In terms of revenue, CILCO/IPL would be ranked 50th of investor-owned utilities.
The 49 companies larger than CILCO/IPL in terms of revenue earn 84.2 percent of
utility revenues. In terms of assets, CILCO/IPL ranks 52nd. The 51 companies
larger than CILCO/IPL in terms of assets have 86.4 percent of utility assets. In
terms of customers, CILCO/IPL is ranked 51st. The 50 companies larger than
CILCO/IPL serve 69.3 percent of utility customers. Only 15.2 percent of U.S.
utility revenues are earned by utility companies with fewer revenues than
CILCO/IPL; only 13.1 percent of U.S. utility assets are owned by utility
companies with fewer assets than CILCO/IPL; and only 15.1 percent of U.S.
utility customers are served by utilities with fewer customers than CILCO/IPL.

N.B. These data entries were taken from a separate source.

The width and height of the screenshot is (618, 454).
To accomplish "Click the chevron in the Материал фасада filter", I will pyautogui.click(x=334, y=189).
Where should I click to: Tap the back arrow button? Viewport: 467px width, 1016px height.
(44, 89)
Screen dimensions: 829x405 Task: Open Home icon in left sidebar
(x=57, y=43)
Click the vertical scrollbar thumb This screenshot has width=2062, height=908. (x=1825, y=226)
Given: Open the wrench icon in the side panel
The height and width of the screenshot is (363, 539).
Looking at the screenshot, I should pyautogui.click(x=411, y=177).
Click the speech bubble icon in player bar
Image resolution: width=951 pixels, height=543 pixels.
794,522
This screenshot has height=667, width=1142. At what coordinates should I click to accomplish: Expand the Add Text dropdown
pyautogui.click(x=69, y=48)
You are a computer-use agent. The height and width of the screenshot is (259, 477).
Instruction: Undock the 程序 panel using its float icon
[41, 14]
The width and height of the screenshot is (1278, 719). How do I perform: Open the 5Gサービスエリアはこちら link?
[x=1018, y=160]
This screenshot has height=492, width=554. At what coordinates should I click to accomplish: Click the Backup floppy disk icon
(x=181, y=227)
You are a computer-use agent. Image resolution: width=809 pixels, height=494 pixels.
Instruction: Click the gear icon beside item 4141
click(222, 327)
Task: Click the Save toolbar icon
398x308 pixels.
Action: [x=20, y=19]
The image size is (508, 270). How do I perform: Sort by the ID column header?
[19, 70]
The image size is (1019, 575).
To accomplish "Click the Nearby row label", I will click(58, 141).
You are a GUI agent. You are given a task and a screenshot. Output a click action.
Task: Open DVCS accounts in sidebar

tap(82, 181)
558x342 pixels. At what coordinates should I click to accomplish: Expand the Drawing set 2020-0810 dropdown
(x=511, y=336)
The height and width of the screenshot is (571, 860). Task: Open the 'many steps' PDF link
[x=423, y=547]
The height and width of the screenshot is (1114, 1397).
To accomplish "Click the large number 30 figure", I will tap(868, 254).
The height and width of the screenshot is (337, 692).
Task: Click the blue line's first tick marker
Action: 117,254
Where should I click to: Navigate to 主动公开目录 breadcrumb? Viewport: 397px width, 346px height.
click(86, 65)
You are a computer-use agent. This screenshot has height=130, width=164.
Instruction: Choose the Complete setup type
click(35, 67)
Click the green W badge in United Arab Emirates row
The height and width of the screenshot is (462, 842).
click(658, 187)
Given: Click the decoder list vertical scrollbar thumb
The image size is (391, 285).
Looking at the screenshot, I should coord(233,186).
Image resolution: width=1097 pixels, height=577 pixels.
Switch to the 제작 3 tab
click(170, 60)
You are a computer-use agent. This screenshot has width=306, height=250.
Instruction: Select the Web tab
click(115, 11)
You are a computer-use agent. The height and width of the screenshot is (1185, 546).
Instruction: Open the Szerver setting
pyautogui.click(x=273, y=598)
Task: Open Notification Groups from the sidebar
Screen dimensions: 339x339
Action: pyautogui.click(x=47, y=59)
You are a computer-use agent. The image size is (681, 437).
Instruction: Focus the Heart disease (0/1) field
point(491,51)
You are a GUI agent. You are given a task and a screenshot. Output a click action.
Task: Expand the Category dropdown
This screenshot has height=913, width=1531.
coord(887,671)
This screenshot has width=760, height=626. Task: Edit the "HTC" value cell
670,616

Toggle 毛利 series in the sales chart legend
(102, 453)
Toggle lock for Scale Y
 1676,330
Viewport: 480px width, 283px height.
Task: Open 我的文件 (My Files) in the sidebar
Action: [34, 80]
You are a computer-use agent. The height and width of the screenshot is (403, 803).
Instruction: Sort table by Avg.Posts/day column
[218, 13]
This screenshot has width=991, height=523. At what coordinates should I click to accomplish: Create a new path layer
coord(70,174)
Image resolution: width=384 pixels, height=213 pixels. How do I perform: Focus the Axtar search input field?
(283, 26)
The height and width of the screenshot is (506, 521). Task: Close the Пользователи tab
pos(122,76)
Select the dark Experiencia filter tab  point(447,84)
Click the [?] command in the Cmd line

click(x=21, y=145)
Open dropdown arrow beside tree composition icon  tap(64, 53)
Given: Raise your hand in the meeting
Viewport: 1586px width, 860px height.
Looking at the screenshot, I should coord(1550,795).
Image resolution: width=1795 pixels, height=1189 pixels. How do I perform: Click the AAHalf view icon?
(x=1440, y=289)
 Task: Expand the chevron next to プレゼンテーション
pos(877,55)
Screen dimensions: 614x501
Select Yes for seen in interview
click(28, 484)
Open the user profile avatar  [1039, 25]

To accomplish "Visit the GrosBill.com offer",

               (e)  Size of IPL Operations

          Following divestiture of CILCO's PUHCA-jurisdictional assets, the
absolute and relative size of AES's utility operations would drop
correspondingly. Exhibit K-10 compares IPL's electric utility activities to
other Indiana electric utilities in terms of assets, revenues and customers.
According to all three measures, IPL's electric utility business accounts for:

     o    4.3 percent of Indiana electric utility revenues;
     o    4.9 percent of Indiana electric utility assets, and
     o    6.0 percent of Indiana electric utility customers.

Out of six investor-owned electric utility companies in Indiana, IPL is ranked
fourth in terms of assets and revenues and number three in terms of customers.
The three largest electric utility companies in Indiana in terms of revenues and
assets earn 91.5 percent of electric utility revenues and have 92.1 percent of

the electric utility assets. The two largest electric utility companies in
Indiana in terms of customers serve 86.4 percent of all electric utility
customers. Only 4.1 percent of Indiana electric utility revenues are earned by
electric utility companies with less revenues than IPL; only 3.0 percent of
Indiana' electric utility assets are owned by electric utility companies with
fewer assets than IPL; and only 1.7 percent of Indiana electric utility
customers are served by electric utilities with fewer customers than IPL.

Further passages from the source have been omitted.